**STUDY MATERIAL:**
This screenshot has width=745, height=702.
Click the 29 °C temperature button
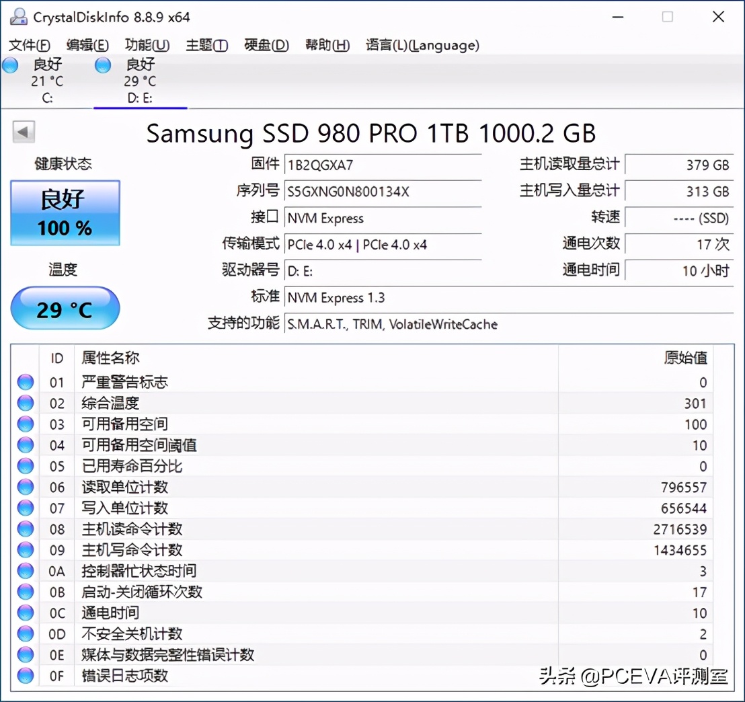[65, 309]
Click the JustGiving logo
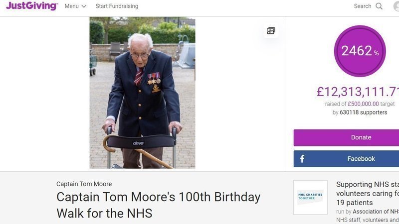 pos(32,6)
==
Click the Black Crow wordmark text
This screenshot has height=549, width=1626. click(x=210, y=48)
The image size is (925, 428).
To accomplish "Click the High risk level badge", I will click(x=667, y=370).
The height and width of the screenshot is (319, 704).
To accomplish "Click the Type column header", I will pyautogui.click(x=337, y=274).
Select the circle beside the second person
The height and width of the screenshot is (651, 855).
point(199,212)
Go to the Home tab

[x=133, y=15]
* * *
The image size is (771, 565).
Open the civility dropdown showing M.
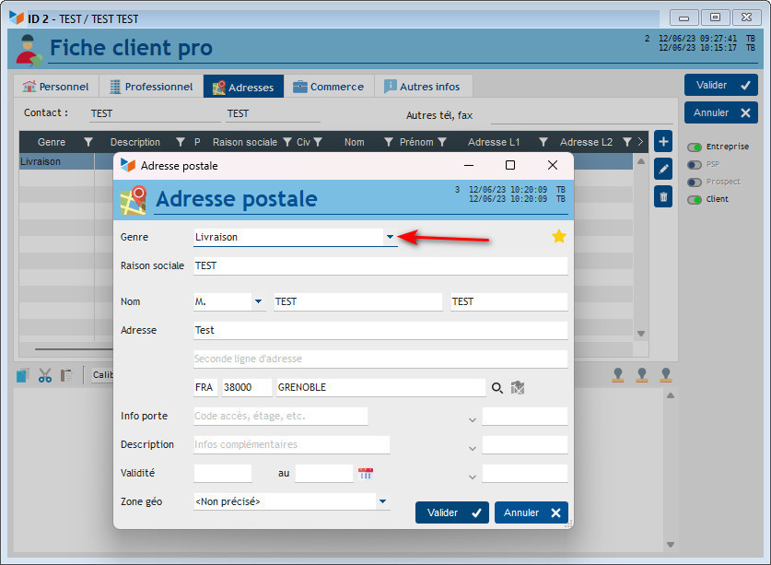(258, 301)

**TRY IT:**
Each line that holds the word "image" should be extracted from the records.

**REPLY:**
The image size is (925, 428).
The image size is (771, 565).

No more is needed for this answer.